## Instructions to follow:
Your answer should consist of the lines in the listing that hold "beside".

## Extracted entries:
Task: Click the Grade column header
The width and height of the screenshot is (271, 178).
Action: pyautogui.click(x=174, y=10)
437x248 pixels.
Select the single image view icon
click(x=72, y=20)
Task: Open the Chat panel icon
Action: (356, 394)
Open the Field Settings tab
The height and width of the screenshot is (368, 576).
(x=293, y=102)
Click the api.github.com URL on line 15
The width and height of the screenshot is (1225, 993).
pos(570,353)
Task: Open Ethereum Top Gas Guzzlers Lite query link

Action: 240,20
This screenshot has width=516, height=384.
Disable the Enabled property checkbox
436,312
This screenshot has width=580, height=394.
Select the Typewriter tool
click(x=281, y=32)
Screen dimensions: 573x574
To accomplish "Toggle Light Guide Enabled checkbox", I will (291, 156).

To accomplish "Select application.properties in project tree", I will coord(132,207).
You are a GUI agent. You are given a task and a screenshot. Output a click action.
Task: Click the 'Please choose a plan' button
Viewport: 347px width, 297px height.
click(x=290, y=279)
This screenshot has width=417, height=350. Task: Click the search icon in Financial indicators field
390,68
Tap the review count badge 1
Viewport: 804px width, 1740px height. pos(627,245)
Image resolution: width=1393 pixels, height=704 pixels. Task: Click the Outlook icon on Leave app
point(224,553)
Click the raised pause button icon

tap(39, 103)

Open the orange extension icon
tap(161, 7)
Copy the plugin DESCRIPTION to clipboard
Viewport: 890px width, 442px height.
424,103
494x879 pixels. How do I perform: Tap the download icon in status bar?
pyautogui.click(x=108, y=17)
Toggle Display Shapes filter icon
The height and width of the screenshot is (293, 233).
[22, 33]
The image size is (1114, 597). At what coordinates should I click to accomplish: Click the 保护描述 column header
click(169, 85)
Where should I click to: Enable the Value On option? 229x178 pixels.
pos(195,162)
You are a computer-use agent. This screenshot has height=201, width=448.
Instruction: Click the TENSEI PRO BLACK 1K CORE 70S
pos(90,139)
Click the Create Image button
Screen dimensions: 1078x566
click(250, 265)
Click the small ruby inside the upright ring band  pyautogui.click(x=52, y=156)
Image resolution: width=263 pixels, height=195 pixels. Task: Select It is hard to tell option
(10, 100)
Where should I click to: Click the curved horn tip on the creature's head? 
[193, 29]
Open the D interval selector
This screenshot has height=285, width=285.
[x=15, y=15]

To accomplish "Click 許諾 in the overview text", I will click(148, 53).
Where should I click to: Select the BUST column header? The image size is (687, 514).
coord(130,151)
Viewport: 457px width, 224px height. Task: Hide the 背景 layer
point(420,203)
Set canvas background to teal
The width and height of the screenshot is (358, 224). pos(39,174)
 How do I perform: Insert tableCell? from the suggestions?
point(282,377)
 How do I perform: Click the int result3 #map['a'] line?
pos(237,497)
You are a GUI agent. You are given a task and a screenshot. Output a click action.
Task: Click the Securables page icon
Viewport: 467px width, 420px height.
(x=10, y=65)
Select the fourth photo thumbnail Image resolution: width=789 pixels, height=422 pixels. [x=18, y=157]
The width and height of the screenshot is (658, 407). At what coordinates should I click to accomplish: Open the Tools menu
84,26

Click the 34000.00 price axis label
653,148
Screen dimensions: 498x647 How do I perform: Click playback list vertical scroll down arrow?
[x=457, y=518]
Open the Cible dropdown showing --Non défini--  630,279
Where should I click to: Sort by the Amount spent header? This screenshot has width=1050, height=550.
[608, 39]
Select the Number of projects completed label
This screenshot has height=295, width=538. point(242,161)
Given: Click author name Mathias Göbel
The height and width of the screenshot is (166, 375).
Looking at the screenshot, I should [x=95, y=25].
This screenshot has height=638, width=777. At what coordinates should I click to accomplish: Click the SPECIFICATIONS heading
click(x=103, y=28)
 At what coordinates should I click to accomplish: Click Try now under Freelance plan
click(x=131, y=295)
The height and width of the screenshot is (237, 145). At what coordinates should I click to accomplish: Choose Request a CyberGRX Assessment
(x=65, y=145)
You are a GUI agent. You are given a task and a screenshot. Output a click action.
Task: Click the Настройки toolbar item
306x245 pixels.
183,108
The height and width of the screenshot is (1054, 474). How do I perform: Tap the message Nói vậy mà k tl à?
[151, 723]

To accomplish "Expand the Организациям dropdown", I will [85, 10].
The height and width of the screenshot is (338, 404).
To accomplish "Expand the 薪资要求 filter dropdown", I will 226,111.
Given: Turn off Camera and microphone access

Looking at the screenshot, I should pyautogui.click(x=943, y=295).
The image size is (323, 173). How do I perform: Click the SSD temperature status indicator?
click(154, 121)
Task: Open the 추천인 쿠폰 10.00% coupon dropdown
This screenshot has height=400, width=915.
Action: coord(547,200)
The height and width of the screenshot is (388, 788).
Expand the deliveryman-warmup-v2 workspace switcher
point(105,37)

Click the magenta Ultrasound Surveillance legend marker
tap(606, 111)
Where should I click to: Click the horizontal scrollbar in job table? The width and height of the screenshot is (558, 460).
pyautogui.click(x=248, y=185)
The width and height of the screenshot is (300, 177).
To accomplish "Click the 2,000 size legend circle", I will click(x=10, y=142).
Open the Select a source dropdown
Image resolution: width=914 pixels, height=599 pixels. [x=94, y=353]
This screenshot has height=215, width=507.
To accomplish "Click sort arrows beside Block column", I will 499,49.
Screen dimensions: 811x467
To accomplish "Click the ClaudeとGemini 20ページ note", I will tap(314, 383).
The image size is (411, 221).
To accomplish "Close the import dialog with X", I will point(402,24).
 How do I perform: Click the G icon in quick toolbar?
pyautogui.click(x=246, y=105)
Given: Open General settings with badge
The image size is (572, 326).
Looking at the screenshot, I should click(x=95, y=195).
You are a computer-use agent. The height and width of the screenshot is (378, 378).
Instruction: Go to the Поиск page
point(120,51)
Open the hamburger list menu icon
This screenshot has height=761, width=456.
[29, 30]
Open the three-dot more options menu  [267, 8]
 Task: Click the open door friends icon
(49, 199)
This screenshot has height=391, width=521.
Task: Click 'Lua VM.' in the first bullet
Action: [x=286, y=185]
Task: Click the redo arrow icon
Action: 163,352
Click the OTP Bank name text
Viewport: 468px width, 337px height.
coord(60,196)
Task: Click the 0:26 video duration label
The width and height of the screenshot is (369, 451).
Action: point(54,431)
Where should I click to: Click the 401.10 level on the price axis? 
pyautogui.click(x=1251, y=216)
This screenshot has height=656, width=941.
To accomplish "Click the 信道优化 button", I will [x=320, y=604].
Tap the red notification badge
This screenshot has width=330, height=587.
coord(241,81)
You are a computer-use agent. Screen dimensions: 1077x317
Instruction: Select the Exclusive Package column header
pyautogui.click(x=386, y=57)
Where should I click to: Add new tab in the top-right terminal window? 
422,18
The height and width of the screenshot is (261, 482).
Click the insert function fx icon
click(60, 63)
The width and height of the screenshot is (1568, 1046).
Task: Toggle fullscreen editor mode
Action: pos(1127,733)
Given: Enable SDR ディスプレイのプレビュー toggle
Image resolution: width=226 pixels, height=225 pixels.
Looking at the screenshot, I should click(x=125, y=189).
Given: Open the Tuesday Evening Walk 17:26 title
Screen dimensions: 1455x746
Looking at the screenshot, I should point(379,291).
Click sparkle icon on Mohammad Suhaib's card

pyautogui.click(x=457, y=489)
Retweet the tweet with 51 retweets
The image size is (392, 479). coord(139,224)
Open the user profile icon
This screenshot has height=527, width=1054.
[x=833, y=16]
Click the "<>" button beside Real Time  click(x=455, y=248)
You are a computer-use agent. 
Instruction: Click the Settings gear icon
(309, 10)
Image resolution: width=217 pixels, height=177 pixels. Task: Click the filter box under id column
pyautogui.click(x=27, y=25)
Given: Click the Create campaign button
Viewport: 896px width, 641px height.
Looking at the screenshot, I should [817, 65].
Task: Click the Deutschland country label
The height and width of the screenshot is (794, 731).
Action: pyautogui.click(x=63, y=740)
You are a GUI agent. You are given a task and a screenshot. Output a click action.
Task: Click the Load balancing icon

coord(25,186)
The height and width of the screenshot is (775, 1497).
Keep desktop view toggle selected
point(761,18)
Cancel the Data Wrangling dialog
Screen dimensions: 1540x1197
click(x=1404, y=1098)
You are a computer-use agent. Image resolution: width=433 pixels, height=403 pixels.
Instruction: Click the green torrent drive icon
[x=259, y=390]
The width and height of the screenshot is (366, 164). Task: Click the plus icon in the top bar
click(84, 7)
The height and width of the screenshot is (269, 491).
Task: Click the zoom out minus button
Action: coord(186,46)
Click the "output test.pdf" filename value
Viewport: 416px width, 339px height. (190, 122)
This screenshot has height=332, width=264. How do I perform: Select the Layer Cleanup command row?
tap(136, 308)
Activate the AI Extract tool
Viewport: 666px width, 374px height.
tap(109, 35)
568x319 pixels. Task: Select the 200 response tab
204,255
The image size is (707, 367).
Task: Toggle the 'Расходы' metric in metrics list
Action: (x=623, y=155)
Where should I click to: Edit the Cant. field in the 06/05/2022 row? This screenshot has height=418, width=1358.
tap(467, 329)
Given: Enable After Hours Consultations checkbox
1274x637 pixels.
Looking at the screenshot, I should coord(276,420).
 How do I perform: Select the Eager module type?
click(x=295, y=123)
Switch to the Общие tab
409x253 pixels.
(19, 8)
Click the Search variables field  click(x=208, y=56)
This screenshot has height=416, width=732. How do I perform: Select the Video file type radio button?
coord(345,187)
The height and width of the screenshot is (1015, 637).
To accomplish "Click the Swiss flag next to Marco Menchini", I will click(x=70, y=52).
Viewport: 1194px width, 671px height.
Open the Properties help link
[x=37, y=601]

## Result of this exercise:
To accomplish "Click sort arrows beside Block column", I will 499,49.
Click the "<>" button beside Real Time  click(x=455, y=248)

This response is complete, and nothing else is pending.